#### What to produce
Include only the line with "Switch to the Panel browser tab" and the lines after it, each reproduced exactly as it stands in the entries below.

#### Information shown
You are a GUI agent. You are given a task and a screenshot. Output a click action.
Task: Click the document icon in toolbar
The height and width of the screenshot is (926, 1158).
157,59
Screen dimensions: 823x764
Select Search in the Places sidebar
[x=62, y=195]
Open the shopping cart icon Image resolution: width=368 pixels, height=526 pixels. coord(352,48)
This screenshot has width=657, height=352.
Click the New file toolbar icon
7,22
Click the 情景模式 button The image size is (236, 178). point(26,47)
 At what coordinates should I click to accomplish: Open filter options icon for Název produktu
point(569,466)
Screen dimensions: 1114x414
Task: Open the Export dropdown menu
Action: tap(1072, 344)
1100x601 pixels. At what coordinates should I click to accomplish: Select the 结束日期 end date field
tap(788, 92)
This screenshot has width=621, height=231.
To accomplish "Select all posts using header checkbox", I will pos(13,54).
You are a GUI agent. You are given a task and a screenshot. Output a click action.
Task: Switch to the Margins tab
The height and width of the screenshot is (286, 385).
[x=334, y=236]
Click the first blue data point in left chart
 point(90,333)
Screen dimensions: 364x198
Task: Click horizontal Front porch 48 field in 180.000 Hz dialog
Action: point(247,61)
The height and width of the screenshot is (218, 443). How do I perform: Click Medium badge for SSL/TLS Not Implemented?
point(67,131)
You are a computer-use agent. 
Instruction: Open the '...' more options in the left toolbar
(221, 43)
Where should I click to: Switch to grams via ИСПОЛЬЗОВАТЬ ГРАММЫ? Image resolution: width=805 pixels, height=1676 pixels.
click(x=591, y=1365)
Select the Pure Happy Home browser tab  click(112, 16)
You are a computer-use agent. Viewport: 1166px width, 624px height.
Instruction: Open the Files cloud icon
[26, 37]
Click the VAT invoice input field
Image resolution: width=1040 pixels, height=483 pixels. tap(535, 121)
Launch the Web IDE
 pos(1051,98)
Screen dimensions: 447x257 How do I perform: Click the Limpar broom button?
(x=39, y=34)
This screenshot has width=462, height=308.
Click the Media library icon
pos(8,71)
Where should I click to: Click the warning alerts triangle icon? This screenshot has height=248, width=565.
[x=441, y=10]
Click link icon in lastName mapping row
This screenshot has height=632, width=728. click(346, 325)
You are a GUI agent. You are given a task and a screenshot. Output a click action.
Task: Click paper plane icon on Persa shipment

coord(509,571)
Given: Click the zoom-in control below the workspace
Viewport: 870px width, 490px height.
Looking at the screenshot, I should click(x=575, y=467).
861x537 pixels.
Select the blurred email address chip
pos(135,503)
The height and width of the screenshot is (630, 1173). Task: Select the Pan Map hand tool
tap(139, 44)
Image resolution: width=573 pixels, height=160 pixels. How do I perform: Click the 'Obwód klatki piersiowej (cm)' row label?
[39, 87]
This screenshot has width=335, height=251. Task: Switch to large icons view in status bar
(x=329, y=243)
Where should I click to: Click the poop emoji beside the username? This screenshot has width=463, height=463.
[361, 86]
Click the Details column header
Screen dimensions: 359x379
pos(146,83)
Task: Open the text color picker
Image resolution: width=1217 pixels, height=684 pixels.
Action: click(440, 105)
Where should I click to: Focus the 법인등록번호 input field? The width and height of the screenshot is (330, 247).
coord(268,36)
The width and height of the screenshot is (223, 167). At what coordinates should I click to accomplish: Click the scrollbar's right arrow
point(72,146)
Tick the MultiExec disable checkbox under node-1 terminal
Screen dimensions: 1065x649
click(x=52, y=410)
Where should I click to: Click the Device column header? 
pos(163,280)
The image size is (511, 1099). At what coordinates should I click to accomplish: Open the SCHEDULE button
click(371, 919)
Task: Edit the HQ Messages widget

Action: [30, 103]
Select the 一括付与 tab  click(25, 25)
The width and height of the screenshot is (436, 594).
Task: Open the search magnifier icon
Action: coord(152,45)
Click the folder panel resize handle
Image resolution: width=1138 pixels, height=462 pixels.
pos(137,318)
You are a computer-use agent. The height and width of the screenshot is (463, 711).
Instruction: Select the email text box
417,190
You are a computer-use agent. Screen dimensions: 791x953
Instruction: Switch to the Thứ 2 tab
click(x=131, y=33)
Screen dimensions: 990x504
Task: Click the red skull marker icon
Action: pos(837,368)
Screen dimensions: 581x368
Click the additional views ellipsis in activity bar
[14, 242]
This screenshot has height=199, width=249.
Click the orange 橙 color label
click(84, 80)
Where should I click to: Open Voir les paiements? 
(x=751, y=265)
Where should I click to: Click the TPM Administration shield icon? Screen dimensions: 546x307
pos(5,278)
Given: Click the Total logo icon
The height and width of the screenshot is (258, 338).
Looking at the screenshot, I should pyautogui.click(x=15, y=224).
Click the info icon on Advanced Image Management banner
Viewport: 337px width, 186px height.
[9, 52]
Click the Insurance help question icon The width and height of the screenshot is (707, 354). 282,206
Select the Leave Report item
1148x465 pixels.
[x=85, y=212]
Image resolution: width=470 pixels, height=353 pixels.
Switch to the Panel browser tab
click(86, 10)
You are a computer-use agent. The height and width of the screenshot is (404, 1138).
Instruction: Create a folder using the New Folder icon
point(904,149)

#### Reply to the exercise
Switch to the Panel browser tab
click(86, 10)
You are a computer-use agent. The height and width of the screenshot is (404, 1138).
Instruction: Create a folder using the New Folder icon
point(904,149)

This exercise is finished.